[Stored records]
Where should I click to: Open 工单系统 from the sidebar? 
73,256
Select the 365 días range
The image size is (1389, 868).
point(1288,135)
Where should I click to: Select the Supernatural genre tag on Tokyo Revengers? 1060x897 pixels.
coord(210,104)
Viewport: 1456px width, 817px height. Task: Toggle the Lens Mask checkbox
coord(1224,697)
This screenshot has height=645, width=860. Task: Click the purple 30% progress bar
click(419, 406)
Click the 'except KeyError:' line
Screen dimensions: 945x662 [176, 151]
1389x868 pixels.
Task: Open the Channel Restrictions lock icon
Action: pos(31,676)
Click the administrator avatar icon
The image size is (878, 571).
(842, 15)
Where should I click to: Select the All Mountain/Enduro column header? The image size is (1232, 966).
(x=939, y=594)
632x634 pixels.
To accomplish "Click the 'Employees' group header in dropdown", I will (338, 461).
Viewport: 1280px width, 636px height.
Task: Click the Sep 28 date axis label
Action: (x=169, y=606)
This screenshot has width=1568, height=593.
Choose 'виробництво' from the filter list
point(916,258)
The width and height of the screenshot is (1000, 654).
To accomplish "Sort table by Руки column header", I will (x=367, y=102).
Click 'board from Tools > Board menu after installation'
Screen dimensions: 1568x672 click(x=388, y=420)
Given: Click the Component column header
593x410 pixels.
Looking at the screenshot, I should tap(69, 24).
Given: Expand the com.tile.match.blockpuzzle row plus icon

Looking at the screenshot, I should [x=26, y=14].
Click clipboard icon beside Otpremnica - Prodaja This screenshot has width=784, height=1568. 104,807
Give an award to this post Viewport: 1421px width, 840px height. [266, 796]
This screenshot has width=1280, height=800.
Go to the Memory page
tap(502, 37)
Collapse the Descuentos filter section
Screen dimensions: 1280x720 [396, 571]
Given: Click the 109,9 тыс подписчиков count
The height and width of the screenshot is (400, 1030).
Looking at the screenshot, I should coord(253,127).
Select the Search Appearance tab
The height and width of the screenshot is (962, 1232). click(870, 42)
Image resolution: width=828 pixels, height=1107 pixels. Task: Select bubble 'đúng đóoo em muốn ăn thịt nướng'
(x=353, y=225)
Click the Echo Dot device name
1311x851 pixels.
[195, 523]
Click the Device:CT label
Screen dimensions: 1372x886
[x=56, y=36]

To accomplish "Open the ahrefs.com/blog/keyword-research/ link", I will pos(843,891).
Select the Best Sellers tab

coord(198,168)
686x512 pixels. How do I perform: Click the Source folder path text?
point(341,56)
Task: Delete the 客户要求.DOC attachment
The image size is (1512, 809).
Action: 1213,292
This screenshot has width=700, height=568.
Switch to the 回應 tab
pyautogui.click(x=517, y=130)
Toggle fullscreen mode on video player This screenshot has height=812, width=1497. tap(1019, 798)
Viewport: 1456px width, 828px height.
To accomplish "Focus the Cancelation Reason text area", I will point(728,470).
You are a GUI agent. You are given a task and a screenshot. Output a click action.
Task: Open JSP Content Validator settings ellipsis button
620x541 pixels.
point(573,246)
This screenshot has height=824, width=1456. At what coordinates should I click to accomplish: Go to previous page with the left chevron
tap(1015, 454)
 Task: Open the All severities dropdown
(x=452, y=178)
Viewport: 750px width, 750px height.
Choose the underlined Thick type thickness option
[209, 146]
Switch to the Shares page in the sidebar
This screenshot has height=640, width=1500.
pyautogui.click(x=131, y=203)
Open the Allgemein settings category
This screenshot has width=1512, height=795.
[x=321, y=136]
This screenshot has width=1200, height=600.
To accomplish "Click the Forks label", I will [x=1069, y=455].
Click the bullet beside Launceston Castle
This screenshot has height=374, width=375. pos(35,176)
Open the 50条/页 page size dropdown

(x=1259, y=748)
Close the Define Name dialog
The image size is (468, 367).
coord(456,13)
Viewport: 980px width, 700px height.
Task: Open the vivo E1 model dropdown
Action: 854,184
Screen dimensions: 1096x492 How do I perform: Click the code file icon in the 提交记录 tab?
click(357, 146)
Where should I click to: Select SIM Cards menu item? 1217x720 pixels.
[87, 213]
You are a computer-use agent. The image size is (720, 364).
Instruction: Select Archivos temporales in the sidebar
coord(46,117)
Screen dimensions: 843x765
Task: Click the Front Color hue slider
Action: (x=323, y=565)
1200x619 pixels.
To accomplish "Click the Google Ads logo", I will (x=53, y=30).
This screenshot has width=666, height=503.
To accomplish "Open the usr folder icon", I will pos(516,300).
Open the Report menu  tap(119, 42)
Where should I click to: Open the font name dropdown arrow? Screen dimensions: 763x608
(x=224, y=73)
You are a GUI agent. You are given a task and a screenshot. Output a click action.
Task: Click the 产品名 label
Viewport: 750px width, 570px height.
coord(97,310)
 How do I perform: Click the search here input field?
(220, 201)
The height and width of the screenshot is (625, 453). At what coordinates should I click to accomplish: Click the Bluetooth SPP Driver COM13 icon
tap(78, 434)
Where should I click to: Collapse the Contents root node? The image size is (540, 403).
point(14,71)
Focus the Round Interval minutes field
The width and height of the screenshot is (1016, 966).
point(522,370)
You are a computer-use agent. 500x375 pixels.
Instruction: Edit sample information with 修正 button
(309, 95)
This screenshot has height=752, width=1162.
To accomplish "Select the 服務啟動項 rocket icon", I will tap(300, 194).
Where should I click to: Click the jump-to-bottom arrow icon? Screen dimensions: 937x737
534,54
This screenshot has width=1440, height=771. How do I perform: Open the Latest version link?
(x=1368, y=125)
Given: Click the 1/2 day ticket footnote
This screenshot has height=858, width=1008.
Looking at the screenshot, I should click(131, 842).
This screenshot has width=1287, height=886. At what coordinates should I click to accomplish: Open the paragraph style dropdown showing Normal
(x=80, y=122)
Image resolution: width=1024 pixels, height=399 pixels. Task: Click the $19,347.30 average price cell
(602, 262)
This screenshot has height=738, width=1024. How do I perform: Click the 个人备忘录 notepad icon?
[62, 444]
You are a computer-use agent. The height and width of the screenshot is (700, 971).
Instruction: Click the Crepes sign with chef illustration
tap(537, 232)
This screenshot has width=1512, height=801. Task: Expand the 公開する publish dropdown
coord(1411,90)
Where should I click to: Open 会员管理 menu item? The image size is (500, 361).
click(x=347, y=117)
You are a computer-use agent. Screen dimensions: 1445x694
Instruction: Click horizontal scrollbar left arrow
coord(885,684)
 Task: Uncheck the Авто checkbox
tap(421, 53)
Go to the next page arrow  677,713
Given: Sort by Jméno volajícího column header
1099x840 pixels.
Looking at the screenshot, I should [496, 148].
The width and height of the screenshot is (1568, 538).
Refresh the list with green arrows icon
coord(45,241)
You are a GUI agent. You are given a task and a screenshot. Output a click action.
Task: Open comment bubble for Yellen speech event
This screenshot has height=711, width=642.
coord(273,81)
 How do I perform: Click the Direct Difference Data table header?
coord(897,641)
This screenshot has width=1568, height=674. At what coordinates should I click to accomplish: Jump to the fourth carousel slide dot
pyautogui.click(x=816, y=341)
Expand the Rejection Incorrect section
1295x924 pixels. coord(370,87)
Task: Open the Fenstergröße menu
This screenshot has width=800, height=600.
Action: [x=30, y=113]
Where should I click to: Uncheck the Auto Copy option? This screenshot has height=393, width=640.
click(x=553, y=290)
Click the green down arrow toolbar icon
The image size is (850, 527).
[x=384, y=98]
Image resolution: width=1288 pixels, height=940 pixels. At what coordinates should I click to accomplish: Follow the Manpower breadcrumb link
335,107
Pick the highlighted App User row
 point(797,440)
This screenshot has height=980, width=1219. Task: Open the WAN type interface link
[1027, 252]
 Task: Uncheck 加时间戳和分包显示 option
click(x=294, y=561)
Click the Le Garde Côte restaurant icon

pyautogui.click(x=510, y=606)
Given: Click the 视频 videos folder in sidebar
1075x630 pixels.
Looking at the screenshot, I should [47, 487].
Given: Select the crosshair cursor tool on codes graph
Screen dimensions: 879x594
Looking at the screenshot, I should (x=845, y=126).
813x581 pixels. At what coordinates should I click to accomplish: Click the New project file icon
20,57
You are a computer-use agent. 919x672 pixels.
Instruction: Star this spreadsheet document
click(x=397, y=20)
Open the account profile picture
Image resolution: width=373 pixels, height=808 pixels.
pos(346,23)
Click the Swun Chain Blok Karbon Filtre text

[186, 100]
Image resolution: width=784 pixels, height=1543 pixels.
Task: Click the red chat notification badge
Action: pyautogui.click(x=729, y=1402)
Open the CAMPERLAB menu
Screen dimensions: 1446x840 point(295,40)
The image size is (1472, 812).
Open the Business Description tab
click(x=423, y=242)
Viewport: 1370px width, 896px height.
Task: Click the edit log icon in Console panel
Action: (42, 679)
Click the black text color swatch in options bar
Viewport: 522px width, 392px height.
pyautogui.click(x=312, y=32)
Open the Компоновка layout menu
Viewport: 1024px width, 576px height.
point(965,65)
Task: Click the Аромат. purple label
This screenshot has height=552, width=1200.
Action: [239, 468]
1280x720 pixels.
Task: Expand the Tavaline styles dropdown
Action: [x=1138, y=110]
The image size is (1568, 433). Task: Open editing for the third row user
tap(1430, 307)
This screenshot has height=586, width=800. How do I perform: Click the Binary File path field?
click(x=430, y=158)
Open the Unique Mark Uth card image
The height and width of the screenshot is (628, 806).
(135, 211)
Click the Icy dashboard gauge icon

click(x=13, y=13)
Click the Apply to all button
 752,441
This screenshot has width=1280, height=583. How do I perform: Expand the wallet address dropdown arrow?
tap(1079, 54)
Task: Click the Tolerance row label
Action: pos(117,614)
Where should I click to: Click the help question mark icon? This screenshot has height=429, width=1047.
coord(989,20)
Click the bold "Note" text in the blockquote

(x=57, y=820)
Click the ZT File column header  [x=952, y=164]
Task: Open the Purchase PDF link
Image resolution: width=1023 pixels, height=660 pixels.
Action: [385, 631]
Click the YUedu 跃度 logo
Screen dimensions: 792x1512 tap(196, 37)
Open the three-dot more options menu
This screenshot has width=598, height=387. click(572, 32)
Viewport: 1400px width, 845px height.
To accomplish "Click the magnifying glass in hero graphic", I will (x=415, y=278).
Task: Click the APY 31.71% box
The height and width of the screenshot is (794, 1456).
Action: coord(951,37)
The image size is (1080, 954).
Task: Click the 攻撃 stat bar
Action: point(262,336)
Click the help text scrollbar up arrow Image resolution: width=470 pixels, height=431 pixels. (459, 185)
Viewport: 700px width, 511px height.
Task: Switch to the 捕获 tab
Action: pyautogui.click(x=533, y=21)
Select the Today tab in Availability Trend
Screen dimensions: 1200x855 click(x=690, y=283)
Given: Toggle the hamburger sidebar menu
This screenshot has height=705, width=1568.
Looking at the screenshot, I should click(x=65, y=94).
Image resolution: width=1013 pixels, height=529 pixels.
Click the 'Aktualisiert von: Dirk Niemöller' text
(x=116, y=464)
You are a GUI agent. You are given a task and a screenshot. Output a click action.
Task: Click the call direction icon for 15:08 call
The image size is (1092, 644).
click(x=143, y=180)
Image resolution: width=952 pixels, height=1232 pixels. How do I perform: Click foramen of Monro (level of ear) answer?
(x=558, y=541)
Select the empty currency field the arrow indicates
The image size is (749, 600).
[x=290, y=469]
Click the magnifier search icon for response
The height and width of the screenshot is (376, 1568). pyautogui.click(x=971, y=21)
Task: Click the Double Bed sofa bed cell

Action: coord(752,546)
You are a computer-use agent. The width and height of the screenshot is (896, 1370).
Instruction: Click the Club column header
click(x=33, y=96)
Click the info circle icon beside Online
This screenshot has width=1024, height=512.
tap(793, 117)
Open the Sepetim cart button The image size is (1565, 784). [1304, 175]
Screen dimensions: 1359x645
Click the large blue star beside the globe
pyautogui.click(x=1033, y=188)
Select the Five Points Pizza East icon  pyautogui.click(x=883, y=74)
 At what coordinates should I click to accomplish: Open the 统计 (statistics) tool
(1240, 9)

TASK INSTRUCTIONS: Extract exactly the lines between the line containing "Instruction: Click the Club column header" and the end of the data, including both.

RESULT FOR THIS TASK:
Instruction: Click the Club column header
click(x=33, y=96)
Click the info circle icon beside Online
This screenshot has width=1024, height=512.
tap(793, 117)
Open the Sepetim cart button The image size is (1565, 784). [1304, 175]
Screen dimensions: 1359x645
Click the large blue star beside the globe
pyautogui.click(x=1033, y=188)
Select the Five Points Pizza East icon  pyautogui.click(x=883, y=74)
 At what coordinates should I click to accomplish: Open the 统计 (statistics) tool
(1240, 9)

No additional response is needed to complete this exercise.